The problems with this idea is simple, cinema is quite possibly the most collaborative form of artistic expression. Both a blend of consumer oriented marketing and genuine emotional pathos, it takes a village of hundreds, sometimes even thousands to bring a movie into existence. Why then would critics, scholars and students choose to focus their studies on one particular position? Frank Capra was the first to propagate the ‘name above the title’ and critics and scholars, notable Andre Bazin and Andrew Sarris took up the idea, developed the Auteur Theory, and as such, we have interpreted the study of cinema as a study of individuals. Because of this narrow view, many notable contributors have gone unknown and forgotten for far too long. Many filmmakers don’t quite fit the mold of the Auteur Theory, these people do not play nicely, and thus, they have been left of the list.

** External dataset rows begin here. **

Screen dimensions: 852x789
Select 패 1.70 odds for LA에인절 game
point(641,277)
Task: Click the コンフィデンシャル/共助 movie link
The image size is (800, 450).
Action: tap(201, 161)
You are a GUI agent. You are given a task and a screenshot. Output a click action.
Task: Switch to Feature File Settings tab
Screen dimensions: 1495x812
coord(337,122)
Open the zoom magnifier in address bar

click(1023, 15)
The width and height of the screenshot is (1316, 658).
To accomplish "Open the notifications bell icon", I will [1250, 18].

Michael Powell and Emeric Pressburger are two such names that commonly get lost in the shuffle. They were writers, producers and directors, and they signed their films in that very manner. But even beyond that, they understood that the success of their films went far beyond their own collaboration. They were merely the governing body of The Archers, a stable of talent that has yet to be reproduced. In front of the camera were those faces: Kathleen Byron, Marius Goring, Deborah Kerr, Sir Esmond Knight, Roger Livesey, Raymond Massey, Eric Porter, Conrad Veidt, Anton Walbrook, and on and on. Behind the scenes, the artist: Jack Cardiff, Christopher Challis, Brian Easdale, Hein Heckroth, Alfred Junger, Reginald Mills, these people all had their own roles and they knew them quite well, loved them even.
Powell and Pressburger and their team of Archers behind them never claimed to be easily identifiable or pigeonholed into any one interpretation. What do Anglican Nuns, Ballet, Mystical Scottish Islands, and two world wars have in common? The Archers. What does and Englishman with a European sensibility and a Hungarian trying very hard to be English have in common? Archers. Who are these Archers and what do they stand for?What Do They Know Of The Archers Who Only Archers Know?
Michael Latham Powell was born September 30, 1905, just one day after Michaelmas – The Feast of Archangel Michael, in Kent, England. Born at the beginning of the century, and the dawn of a new medium, Powell would identify his life and the evolution of cinema as one and the same, even titling the first volume of his memoirs, A Life in Movies.
Powell took his first job in the picture business with Rex Ingram who was shooting films in Nice, France. Powell started at the very bottom mopping up, fetching coffee, and living surreptitiously at the studio. As time went on, he was entrusted with more duties and made his debut as a background actor in The Magician (1926). Powell continued his career in the film industry by taking still photographs for promotional purposes. His path crossed momentarily with another rising English filmmaker, Alfred Hitchcock, when he was assigned to take promotional stills for Champagne (1927). Hitch enlisted Powell’s help on Britain’s first talkie, Blackmail (1929) and it was Powell who claims to have come up with the British Royal Library as the setting for the final chase, although he was not credited.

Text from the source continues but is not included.